Educational institutions
29. «Education can play an outstanding role in promoting the inculturation
of the Gospel» (Ecclesia in America, 71). Education brings the child
through adolescence to maturity. It begins within the family, which is always
the best context for education. Any pastoral approach to culture and any deep
evangelization relies heavily on education, and has the family as its
starting-point; Athe place where the education of the person primarily takes
place» (Ibid.).
But when families are beset by so many different problems, they cannot be
expected to cope alone. Hence the greater importance of educational
institutions. In many countries, the Church carries out her mission as an
educator and teacher by running nurseries or kindergartens, schools, colleges,
high schools, universities and research centres. These Catholic institutions
have the specific vocation of bringing Gospel values to the heart of culture.
In order to do this, those who are pastorally responsible for these
institutions must draw the substance of their educational projects from
Christ's message and from the teaching of the Church. However, to implement
their mission, such institutions depend largely on means that are often scarce.

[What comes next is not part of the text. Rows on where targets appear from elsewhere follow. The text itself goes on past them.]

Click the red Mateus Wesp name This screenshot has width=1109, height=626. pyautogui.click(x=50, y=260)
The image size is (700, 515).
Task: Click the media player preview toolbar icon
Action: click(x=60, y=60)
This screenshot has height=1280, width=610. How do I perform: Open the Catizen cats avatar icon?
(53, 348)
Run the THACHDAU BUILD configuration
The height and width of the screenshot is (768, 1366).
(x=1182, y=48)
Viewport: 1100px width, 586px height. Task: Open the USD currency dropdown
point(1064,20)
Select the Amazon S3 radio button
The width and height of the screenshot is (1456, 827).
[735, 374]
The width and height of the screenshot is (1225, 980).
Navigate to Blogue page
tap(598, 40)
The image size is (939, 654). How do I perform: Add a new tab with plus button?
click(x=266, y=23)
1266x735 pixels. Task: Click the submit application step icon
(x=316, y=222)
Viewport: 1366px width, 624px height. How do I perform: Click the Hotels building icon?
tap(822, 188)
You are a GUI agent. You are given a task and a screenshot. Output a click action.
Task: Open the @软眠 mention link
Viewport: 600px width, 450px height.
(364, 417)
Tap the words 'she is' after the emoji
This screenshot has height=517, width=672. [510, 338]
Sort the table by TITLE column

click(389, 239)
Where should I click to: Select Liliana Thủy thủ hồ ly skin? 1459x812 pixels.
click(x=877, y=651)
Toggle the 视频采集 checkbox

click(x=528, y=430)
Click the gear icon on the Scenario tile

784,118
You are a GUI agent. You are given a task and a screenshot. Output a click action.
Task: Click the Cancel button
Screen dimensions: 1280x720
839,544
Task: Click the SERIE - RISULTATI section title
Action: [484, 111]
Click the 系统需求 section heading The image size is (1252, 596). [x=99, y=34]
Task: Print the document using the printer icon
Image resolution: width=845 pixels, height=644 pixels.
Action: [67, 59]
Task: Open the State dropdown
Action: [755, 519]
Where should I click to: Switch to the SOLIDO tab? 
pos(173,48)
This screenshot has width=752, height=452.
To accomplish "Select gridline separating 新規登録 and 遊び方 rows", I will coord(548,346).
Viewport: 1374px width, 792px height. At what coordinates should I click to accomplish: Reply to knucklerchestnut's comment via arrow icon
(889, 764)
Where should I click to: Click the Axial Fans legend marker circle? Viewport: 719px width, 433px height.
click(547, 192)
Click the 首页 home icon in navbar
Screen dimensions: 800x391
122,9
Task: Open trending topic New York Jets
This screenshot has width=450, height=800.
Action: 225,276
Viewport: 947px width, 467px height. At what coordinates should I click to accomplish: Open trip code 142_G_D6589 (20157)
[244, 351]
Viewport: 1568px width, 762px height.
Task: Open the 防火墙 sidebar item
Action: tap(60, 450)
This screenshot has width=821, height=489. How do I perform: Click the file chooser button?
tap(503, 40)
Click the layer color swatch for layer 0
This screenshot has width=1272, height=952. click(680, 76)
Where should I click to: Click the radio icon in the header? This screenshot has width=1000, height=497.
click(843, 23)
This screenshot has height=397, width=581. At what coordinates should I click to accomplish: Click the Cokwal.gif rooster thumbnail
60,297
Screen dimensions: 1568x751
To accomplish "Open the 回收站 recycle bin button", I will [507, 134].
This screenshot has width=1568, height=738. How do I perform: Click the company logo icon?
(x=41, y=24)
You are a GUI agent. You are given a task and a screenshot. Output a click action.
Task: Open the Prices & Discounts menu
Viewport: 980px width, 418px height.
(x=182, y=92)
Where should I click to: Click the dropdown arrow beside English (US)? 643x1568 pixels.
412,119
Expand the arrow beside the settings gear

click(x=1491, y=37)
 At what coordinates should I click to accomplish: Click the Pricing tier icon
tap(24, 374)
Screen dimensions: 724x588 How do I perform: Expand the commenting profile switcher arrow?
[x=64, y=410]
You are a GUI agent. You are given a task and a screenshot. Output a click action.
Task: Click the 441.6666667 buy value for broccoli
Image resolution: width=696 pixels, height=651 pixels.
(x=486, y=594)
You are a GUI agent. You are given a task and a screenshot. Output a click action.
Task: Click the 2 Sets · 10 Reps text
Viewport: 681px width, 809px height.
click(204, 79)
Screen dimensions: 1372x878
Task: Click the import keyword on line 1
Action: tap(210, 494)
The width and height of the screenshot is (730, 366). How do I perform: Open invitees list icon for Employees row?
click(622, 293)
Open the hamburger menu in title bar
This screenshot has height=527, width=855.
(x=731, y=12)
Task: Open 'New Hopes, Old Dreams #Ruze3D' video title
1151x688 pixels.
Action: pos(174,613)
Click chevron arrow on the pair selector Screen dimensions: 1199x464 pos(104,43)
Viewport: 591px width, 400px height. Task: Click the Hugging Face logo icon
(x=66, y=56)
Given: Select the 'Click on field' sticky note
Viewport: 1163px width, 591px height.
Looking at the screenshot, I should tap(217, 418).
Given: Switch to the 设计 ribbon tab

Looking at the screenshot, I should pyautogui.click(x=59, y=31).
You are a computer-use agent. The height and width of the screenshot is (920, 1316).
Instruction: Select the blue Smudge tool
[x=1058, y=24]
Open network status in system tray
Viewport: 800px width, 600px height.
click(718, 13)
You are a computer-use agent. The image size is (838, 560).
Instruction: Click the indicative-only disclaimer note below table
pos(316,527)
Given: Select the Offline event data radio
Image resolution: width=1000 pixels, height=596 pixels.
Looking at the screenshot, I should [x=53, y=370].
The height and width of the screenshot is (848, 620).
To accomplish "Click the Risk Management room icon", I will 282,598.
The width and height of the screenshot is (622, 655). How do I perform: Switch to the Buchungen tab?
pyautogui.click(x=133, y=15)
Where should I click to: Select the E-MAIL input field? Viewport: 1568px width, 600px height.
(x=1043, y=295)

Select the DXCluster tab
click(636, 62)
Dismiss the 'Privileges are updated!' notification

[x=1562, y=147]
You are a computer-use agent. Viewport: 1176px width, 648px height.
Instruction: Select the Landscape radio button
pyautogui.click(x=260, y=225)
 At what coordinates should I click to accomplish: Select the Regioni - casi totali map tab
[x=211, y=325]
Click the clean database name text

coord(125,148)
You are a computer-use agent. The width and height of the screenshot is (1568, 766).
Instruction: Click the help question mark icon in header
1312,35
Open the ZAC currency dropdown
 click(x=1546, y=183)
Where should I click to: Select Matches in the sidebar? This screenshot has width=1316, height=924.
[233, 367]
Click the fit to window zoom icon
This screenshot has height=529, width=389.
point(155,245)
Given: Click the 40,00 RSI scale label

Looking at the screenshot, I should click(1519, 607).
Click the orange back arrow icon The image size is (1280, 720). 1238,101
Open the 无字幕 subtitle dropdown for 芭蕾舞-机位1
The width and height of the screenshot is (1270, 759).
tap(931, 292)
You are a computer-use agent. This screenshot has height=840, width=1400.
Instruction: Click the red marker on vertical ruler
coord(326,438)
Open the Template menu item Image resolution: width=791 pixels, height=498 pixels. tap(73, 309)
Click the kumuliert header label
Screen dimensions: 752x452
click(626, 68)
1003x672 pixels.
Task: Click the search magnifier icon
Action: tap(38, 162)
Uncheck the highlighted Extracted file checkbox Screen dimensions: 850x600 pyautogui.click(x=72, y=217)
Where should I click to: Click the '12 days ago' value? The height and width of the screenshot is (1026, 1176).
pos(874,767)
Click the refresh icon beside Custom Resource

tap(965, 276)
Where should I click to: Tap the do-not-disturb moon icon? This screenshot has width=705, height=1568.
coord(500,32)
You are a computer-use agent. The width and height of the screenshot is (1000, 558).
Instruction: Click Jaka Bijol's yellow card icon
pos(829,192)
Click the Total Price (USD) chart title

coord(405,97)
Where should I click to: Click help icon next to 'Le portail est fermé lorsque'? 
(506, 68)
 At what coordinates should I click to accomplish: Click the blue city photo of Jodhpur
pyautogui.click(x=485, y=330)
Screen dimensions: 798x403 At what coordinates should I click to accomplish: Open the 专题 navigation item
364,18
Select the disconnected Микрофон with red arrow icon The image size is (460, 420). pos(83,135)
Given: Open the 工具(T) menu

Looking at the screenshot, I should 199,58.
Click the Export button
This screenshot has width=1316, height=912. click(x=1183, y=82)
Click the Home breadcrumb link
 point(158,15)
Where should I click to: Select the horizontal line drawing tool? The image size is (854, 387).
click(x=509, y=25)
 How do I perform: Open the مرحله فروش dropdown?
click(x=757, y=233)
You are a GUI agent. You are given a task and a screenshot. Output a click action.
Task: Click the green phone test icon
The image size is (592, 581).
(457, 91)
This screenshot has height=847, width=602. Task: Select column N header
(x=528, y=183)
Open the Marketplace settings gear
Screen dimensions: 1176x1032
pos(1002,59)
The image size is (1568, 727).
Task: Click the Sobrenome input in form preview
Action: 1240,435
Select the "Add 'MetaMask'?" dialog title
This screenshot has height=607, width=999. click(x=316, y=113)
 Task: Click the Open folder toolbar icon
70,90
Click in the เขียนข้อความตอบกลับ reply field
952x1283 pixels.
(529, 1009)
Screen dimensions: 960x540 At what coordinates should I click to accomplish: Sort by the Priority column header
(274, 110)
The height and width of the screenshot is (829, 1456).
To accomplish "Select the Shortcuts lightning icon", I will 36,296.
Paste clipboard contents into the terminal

One must accept the facts of the matter in order to grasp the challenge: the
Church is obliged to dedicate a considerable part of its human and financial
resources to education so as to respond to the mission it received from Christ,
to proclaim the Gospel. In all cases, one need remains: that of associating a
concern for deep human and Christian formation with that of providing serious
academic formation.(23) For the multitude of young people who attend
educational institutions throughout the world can frequently, despite the
efforts and the competence of teachers, be fully educated but partially
deculturated.
In the broader picture of a pastoral approach to culture and with a view to
providing students with the specific formation which they have a right to
expect, Catholic universities, colleges and research centres should take care
to ensure a fruitful encounter between the Gospel and the different cultural
expressions. These institutions can contribute in an original and irreplaceable
way to a genuine formation in cultural values, which is an ideal basis for the
symbiosis between faith and the intellectual life. In this respect, it is
recommended that special attention be given to the teaching of philosophy,
history and literature as they are essential elements for the encounter between
the faith and the different cultures.
The presence of the Church in the university and in university
culture,(24) together with those practical initiatives which make this
presence effective, demand rigorous discernment and unstinting efforts to
promote a new Christian culture, one which is enriched by the best achievements
in every field of university activity.
Priests, men and women religious, and well-prepared lay people are urgently
needed in this task of human and Christian formation. Their joint efforts will
allow Catholic educational institutions to bring their influence to bear on the
production of educational material, as well as on teachers themselves
(professionals of culture). They can also help spread a Christian model of
relationships between teachers and pupils, at the heart of a genuine
educational community. Forming minds and consciences is one of the principal
goals of a pastoral approach to culture.
30. Schools are, by definition, places of cultural initiation and in
certain countries, for many centuries, places where a culture forged by
Christianity is transmitted. While Areligious instruction» is allowed in
schools in many countries, this is not the case everywhere. But, in both
situations, we are faced with the same basic question: the relationship between
religious education and catechesis. There is reasonable concern that those
whose job it is to teach obligatory Areligion» classes will, in reality, have
to restrict them to basic religious education. It seems inevitable that, with
ever fewer young people having access to catechesis worthy of the name, and
without support from elsewhere, religious culture among the younger generations
will soon collapse. Hence the urgent need to re-think the relationship between
religious education and catechesis, and the need to find a new way of relating
the need for exact and impartial information C which is in danger of vanishing
C to the overriding importance of witness. Schools and parishes need to
complement each other in this area. Choosing teachers who can link these two
areas more clearly is indispensable if this demanding but promising pastoral
challenge is to be met successfully.